Deep budget cuts are possible Sheriff: 100 deputies may go

Slashes in the King County budget may force Sheriff Sue Rahr to cut as many as 100 deputies from the roster.

  • Monday, June 2, 2008 12:08pm
  • News
King County Sheriff Sue Rahr is dealing with budget cuts and labor issues

King County Sheriff Sue Rahr is dealing with budget cuts and labor issues

Slashes in the King County budget may force Sheriff Sue Rahr to cut as many as 100 deputies from the roster.

Twelve cities, including Covington and Maple Valley, contract with the Sheriff Department to provide local law enforcement.

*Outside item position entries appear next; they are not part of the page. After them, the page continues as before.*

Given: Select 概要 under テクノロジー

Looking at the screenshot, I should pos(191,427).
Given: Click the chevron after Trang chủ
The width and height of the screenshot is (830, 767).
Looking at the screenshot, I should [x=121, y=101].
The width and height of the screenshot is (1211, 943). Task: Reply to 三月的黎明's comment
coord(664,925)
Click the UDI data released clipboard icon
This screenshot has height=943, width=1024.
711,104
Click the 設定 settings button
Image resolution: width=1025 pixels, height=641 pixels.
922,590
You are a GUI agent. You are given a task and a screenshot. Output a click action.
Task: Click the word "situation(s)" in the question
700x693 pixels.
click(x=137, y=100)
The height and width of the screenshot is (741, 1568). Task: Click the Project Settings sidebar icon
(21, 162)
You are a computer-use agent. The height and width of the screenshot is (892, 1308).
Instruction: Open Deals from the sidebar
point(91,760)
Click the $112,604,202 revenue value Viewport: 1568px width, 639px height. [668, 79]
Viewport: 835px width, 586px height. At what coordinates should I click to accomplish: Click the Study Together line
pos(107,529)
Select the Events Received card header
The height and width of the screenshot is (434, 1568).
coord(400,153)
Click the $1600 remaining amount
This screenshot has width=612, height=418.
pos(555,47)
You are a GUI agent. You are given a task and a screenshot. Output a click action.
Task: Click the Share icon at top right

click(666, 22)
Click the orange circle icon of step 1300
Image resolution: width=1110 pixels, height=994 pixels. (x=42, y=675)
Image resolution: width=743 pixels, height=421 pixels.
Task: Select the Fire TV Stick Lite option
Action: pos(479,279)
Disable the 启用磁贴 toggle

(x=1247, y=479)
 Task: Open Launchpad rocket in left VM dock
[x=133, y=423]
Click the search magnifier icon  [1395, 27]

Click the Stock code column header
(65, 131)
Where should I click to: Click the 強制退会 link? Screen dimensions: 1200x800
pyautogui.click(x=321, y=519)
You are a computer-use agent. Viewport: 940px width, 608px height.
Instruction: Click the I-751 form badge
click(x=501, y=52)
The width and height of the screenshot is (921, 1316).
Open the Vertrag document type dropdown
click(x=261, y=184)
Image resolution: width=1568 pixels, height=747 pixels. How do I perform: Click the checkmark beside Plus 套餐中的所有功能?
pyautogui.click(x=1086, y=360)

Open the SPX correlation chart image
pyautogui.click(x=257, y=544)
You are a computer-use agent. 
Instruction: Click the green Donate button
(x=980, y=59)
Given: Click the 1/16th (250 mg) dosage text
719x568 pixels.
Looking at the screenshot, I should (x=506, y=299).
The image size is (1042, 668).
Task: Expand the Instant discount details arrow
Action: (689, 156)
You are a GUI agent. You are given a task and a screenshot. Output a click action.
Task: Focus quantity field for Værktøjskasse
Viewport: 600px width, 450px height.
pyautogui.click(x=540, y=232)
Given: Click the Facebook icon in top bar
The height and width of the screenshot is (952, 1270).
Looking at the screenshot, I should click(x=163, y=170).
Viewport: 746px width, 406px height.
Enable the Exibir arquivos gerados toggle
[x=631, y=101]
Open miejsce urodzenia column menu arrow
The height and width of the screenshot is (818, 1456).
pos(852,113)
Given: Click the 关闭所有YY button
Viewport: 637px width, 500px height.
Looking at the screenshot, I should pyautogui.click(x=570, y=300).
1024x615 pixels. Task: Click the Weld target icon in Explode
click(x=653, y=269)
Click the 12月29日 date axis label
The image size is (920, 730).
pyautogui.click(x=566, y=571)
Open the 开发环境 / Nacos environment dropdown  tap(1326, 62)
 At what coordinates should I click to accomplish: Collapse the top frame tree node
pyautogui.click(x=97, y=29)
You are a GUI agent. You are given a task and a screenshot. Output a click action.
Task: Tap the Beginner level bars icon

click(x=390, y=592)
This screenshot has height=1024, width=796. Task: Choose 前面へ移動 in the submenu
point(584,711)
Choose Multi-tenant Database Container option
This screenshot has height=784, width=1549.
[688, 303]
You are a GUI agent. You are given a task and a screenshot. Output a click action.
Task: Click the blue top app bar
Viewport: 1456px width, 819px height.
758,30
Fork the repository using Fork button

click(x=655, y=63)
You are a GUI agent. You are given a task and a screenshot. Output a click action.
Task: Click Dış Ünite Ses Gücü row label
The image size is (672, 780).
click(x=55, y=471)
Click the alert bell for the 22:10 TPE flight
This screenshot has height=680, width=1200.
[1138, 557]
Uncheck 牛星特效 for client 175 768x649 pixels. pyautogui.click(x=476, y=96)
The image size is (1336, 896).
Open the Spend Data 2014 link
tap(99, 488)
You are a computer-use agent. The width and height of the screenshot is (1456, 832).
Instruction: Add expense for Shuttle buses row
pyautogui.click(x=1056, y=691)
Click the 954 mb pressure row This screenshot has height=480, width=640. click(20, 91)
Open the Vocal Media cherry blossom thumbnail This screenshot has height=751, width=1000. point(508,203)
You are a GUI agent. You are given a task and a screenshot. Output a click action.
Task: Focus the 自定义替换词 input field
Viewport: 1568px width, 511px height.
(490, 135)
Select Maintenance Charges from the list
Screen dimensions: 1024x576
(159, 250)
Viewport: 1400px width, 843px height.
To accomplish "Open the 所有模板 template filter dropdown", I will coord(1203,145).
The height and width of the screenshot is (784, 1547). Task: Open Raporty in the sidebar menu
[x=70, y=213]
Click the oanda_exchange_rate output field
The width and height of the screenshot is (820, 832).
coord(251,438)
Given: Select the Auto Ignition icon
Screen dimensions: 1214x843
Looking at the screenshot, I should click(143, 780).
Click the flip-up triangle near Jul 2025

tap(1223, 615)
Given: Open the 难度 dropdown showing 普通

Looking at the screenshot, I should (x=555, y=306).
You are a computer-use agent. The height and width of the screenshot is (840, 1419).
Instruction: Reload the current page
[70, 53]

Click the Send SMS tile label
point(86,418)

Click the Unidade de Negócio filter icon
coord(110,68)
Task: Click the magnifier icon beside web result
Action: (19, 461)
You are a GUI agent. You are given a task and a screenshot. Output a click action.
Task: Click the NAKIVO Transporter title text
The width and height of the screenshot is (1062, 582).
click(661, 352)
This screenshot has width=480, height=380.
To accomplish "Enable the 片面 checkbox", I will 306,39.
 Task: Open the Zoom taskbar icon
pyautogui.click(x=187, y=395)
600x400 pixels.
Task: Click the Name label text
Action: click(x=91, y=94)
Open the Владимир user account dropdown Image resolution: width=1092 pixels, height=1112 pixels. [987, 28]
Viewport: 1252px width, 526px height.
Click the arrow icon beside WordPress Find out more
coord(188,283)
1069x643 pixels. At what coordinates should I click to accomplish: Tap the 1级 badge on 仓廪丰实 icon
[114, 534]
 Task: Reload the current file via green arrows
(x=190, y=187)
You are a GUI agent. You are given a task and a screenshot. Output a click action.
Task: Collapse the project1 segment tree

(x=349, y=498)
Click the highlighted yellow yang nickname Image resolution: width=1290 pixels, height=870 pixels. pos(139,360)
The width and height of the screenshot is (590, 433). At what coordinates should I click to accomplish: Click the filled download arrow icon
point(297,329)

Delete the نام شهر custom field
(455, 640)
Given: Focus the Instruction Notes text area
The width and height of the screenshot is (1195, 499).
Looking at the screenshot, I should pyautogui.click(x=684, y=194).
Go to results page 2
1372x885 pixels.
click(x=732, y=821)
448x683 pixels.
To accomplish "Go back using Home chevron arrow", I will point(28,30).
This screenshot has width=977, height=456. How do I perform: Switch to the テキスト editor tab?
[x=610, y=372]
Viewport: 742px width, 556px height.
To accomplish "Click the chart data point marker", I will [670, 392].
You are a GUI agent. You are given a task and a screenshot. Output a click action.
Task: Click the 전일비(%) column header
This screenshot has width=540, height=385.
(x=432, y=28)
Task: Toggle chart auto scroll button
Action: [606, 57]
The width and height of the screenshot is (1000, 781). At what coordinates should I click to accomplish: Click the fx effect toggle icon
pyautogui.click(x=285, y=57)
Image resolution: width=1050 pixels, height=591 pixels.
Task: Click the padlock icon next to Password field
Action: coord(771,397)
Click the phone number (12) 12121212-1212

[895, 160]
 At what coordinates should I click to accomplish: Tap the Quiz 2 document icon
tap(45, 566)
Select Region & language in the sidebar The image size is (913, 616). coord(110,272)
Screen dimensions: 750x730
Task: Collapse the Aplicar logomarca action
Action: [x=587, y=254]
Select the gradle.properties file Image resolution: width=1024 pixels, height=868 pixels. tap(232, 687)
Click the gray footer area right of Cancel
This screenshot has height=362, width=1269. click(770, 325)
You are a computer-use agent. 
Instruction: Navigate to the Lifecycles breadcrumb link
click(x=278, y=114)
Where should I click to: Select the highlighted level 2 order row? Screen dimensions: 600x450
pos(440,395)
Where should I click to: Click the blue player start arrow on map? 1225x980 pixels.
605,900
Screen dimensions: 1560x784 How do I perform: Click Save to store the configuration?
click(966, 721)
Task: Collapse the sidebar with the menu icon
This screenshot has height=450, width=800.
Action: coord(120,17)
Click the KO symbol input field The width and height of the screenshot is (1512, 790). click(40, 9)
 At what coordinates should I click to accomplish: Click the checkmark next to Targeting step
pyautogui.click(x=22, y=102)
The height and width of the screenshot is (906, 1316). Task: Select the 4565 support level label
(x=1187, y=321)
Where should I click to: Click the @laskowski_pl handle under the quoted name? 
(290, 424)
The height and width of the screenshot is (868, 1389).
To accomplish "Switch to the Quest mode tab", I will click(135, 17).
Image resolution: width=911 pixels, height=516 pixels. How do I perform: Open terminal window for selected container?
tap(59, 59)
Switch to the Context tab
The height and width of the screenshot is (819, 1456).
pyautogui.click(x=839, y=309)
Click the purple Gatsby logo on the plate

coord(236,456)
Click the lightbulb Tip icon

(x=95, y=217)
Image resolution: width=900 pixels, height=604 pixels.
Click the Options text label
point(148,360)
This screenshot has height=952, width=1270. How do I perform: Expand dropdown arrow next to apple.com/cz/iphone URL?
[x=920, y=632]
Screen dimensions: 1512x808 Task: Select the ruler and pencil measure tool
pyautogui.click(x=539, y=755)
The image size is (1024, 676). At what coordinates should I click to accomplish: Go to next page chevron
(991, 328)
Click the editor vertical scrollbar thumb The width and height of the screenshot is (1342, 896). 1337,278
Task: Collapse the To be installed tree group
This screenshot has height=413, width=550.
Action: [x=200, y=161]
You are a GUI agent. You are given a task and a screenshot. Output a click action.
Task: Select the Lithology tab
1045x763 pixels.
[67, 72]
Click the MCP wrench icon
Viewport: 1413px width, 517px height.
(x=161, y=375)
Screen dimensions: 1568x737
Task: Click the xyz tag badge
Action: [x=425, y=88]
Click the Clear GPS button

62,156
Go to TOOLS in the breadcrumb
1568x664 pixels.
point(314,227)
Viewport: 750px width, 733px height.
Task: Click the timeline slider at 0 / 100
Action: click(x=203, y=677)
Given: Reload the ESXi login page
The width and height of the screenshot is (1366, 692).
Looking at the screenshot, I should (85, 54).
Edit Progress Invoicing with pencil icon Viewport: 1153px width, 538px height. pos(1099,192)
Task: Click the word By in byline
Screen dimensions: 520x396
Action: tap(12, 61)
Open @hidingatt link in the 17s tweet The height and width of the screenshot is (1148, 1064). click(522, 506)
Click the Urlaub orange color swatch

In addition to covering 2,000 square miles of King County and providing direct service for about 500,000 residents, the department provides support services such as the SWAT team, computer investigation specialists, air support using the county’s helicopter, and specialized police service teams such as those serving Metro Transit.

The county’s 2009 budget has a predicted budget shortfall of $60 million, which means that Rahr has been asked to cut $10 million from her department’s budget during the remainder of this year and in 2009, Rahr said.

“About 4 percent of my budget is truly discretionary,” she said, explaining that of that 4 percent, about half has some spending requirements. So, for the Sheriff Department to cut $10 million, Rahr said she’ll be forced to cut 100 deputy positions.

“We’re pretty panicked,” she said while speaking at a meeting of the Sammamish Chamber of Commerce in April. Sammamish is another of the cities that contracts with the county for police services.

Like other county departments, the Sheriff Department has been through the budget-cutting process before.

“I know that there’s not any fat left,” Rahr said. “I expect that it’s going to be pretty volatile in the coming months.”

In Covington, part of the revenue from a city utility tax on residents and businesses is intended to pay for additional police resources, including two officer positions. Before the City Council approved the tax last November, officials noted Covington has a ratio of less than one officer per 1,000 residents, while the average for other police departments countywide is 1.5 officers per 1,000 residents.

Covington and Maple Valley have chiefs who oversee the police departments staffed through the Sheriff Department.

Other cities contracting with the county include Newcastle, North Bend, Beaux Arts, Burien, Kenmore, Seatac, Shoreline, Skykomish and Woodinville. The Muckleshoot Tribe and King County International Airport (Boeing Field) also have contracted police service.

During her speech in Sammamish, Rahr also said she’s working to get the County Council to add an amendment during its charter review process that would give the sheriff more control during negotiations with labor unions.

“I’m proposing that the sheriff be the bargainer for the Sheriff Department instead of the county executive,” Rahr said. It’s difficult for her to manage her workforce while having to work through County Executive Ron Sims as the bargaining agent, she claimed.

“Issues come up all the time related to the contract,” Rahr said, noting that a number of former county executives and the Sheriff’s Blue Ribbon Panel, an advisory group, have endorsed the proposed amendment. Seven out of 10 council members support the proposal, she added.

“You need to have a professional law enforcement agency that you can rely on,” Rahr said. “It really boils down to common sense. I need the authority to be able to manage the outcomes in my department.”

The county charter is reviewed once every 10 years, and 10 charter amendments are under consideration by the council now.

“This is a great opportunity to participate in democracy,” she said, urging county residents to contact the charter review commission or County Council members.

The Issaquah-Sammamish Reporter contributed to this report.